Meierhofer, D., Mayr, J. A., Foetschl, U., Berger, A., Fink, K., Schmeller, N., et al. (2004). Decrease of mitochondrial DNA content and energy metabolism in renal cell carcinoma. Carcinogenesis, 25(6), 1005-1010. doi:10.1093/carcin/bgh104.

Cite as: https://hdl.handle.net/11858/00-001M-0000-0028-8F5A-0

Abstract

To elucidate the relationship between tumorgenesis and the mitochondrial energy metabolism in renal neoplasms, we studied three individual enzyme activities of the oxidative phosphorylation, two components of the Krebs cycle and the mitochondrial DNA content of renal carcinomas including 29 conventional, five papillary, two unclassified carcinomas with sarcomatoid features and one collecting duct carcinoma.
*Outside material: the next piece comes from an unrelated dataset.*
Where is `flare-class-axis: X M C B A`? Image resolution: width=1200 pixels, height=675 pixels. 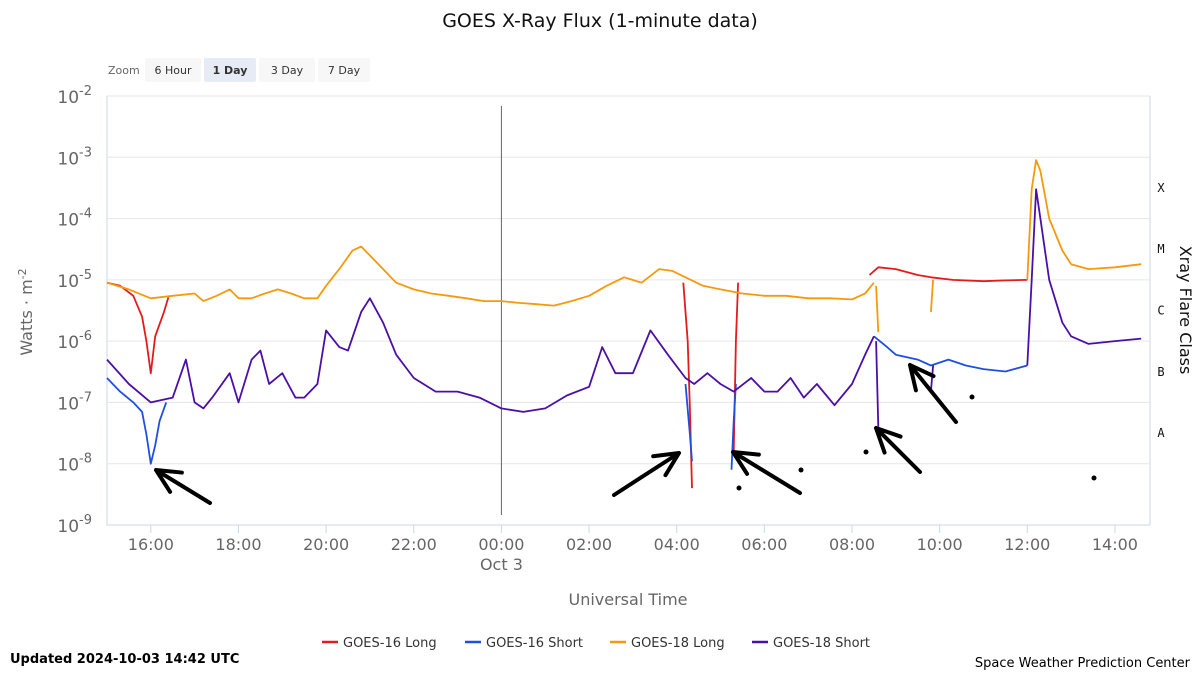
flare-class-axis: X M C B A is located at coordinates (1161, 310).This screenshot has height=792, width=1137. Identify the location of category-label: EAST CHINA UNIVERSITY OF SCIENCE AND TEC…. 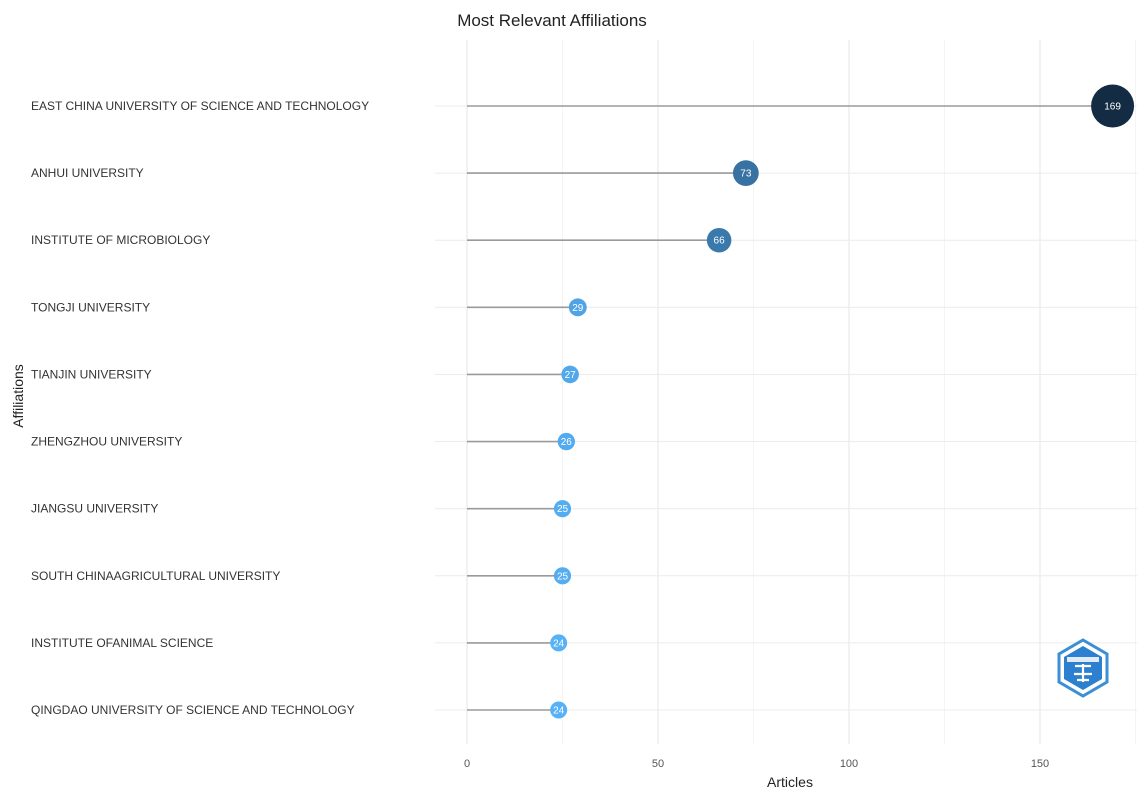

A significant reduction of all mitochondrial enzyme activities including complex V, as well as of the mitochondrial DNA content was detected in 34 of 37 renal carcinoma tissues as compared with control kidney. Mitochondrial enzyme activities and mitochondrial DNA levels were not statistically different between the conventional, papillary and unclassified sarcomatoid type of renal carcinoma and did not correlate with tumour grade, metastasis, ploidy and proliferative activity as determined by Ki-67 staining. Taken together, our data indicate that a co-ordinated down-regulation of all components necessary for mitochondrial energy metabolism occurs in most renal carcinomas as an early event in carcinoma formation, which does not change with progression of the disease.